In our Service Desk Advanced Availability environment, we often see the following message in our stdlogs:
slump_nxd #### ERROR server.c #### Purging broadcast message ###### after ### seconds although it is still unacknowledged by the 1 nodes <sdm server name>
What does this message mean and what is its impact?
Release: 14.1 and above
Component: Service Desk Manager (SDM)
Configuration: SDM Advanced Availability
The slump processes on Service Desk servers in Advanced Availability mode communicate continually to ensure things like cache synchronisation take place. This is performed by broadcast messages that are delivered to slump_nxd processes on all registered nodes within an Advanced Availability environment.
The following message is displayed in the stdlog when the slump process on one server sends out a broadcast message to other servers but doesn’t get a response from a specific server or servers within a period of time
slump_nxd #### ERROR server.c #### Purging broadcast message ###### after ### seconds although it is still unacknowledged by the 1 nodes <sdm server name>
In the above example message number ###### was sent to <sdm server name>. The broadcasting slump server, then didn’t receive an acknowledgement from <sdm server name> after ### seconds so it purges the message.
The reason for the non-acknowledgement of the broadcast message is likely to be due to the server being unavailable, a network interruption between the servers or the slump port being blocked on the target. This reason for this may need to be investigated further with your network team.
The amount of time the broadcasting slump waits for a response before determining it to be un-acknowledged is defined by the NX.env variable NX_SLUMP_NODE_BROADCAST_MAX_HOLD. The default value for this is 120 seconds.

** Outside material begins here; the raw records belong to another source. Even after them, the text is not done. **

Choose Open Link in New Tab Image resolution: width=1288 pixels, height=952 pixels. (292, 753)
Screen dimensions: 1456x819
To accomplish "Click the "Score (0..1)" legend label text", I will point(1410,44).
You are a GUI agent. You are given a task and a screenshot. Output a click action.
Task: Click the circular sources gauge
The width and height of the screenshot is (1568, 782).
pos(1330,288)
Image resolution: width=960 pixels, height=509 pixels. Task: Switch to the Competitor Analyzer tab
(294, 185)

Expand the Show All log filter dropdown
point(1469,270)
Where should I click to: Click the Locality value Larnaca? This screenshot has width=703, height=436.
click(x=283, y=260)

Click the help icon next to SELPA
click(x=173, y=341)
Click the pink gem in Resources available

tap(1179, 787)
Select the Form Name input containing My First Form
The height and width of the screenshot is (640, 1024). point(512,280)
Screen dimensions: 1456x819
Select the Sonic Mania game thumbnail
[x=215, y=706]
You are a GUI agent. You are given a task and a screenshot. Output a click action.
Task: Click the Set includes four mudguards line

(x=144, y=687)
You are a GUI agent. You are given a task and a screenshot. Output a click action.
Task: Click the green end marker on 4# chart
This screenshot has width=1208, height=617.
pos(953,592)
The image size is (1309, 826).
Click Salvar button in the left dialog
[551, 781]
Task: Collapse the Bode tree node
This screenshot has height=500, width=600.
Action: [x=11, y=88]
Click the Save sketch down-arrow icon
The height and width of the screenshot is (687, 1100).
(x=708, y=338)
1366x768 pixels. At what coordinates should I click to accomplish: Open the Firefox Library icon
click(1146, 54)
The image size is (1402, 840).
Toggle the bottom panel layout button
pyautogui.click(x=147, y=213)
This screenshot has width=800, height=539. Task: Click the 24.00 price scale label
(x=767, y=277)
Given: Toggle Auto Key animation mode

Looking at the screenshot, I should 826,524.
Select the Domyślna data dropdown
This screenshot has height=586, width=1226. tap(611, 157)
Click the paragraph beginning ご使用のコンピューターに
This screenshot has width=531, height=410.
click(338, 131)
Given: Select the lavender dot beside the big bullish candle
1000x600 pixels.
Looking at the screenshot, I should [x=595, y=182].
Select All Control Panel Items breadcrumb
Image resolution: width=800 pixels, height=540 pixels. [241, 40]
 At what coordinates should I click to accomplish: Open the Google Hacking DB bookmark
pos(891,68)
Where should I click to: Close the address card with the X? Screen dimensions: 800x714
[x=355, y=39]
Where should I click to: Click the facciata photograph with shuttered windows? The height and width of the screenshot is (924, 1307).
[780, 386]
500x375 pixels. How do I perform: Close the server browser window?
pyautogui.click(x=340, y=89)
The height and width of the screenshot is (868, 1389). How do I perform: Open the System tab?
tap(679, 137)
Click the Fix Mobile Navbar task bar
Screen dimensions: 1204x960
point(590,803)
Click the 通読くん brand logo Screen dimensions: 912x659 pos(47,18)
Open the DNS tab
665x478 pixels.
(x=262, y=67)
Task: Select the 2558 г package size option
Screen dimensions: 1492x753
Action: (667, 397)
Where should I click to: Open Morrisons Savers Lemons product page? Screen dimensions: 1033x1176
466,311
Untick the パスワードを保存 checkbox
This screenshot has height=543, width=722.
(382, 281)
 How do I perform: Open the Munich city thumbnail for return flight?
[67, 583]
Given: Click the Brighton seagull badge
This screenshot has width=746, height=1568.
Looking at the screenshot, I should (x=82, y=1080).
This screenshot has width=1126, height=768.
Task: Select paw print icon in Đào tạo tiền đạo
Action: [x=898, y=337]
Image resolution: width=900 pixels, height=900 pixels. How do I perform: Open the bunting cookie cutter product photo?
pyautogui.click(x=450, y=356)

For the first possible root cause mentioned, "the server being unavailable", a server could be unavailable because it is extremely busy processing load during the time when the slump messages are being exchanged. The solution would be to increase the timeout from the default of 120 seconds to a number of seconds greater than the highest number of seconds in any of the "Purging broadcast message" messages..
This value can be increased by setting a value in the NX.env files for all SDM servers in the environment
To do that, run the following commands on the servers:
pdm_options_mgr -c -s SLUMP_NODE_BROADCAST_MAX_HOLD -v 180 -a pdm_option.inst
pdm_options_mgr -c -s SLUMP_NODE_BROADCAST_MAX_HOLD -v 180 -a pdm_option.inst -t
The result would be the inclusion of the following statement in the NX.env file:
@NX_SLUMP_NODE_BROADCAST_MAX_HOLD=180
Note that, the NX.env file includes a prefix of "NX_" but the command does not include that; this is correct.
The value of the environment variable is in seconds and can be set as high as 1 hour (3600 seconds). However, having to set it too high may indicate a significant period of network outage which should be investigated and prevented.